#### DATASET EXTRACT

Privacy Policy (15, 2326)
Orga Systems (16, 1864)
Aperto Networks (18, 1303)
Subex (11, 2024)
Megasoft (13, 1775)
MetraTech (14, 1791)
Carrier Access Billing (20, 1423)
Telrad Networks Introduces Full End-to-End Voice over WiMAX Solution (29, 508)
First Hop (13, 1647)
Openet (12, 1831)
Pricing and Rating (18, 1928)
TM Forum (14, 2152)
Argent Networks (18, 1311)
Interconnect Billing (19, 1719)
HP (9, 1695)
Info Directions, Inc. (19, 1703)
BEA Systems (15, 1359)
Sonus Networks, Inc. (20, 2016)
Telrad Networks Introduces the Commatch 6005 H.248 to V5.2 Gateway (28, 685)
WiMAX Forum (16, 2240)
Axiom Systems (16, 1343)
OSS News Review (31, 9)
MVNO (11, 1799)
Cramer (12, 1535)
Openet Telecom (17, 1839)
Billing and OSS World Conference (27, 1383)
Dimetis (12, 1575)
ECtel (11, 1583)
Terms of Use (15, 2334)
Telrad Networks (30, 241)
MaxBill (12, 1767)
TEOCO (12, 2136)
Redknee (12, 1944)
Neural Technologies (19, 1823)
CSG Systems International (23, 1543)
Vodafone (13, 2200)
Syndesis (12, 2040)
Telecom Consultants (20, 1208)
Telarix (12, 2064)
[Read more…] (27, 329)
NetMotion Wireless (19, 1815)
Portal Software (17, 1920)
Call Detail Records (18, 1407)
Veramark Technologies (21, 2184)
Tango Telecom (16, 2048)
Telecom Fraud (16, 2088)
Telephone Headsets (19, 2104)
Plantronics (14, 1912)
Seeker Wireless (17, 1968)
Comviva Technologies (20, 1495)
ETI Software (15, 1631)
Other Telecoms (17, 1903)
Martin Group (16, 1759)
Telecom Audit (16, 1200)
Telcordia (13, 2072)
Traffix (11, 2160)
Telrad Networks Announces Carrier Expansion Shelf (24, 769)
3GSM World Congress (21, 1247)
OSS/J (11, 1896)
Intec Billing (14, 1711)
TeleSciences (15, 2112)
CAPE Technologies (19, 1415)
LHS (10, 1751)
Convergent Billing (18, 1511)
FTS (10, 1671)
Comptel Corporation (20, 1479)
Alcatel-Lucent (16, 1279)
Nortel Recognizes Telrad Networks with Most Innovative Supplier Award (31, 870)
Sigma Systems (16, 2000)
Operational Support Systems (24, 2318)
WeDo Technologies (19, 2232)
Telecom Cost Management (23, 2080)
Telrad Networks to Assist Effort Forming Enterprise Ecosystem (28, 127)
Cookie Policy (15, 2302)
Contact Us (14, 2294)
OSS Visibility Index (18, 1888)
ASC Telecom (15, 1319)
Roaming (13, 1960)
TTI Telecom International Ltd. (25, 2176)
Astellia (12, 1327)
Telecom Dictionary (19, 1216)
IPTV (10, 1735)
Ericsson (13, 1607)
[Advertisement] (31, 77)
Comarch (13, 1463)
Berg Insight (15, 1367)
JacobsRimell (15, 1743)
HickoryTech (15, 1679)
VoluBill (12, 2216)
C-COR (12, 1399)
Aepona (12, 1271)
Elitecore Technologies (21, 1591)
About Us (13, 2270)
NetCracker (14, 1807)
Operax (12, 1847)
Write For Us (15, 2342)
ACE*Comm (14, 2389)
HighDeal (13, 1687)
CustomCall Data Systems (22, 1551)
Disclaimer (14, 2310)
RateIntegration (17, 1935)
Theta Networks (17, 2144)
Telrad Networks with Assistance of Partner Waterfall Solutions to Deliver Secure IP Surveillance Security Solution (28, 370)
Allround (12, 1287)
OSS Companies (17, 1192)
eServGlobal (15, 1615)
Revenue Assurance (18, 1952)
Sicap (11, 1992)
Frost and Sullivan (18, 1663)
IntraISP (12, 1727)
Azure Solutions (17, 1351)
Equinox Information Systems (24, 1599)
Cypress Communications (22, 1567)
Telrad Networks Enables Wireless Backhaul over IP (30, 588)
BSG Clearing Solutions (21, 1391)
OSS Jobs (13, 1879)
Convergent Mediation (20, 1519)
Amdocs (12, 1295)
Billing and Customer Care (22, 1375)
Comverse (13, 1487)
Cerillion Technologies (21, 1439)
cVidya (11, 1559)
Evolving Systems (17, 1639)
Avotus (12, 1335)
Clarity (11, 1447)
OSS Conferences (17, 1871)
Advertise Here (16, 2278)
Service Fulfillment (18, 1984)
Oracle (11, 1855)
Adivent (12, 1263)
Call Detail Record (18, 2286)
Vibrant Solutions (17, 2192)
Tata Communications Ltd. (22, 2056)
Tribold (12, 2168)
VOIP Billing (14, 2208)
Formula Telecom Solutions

########

WHAT IS REQUIRED
Set down, from the entries above, exactly the lines from the one with "Elitecore Technologies (21, 1591)" up to and including the one with "Equinox Information Systems (24, 1599)", and no other lines.

EXERCISE OUTPUT
Elitecore Technologies (21, 1591)
About Us (13, 2270)
NetCracker (14, 1807)
Operax (12, 1847)
Write For Us (15, 2342)
ACE*Comm (14, 2389)
HighDeal (13, 1687)
CustomCall Data Systems (22, 1551)
Disclaimer (14, 2310)
RateIntegration (17, 1935)
Theta Networks (17, 2144)
Telrad Networks with Assistance of Partner Waterfall Solutions to Deliver Secure IP Surveillance Security Solution (28, 370)
Allround (12, 1287)
OSS Companies (17, 1192)
eServGlobal (15, 1615)
Revenue Assurance (18, 1952)
Sicap (11, 1992)
Frost and Sullivan (18, 1663)
IntraISP (12, 1727)
Azure Solutions (17, 1351)
Equinox Information Systems (24, 1599)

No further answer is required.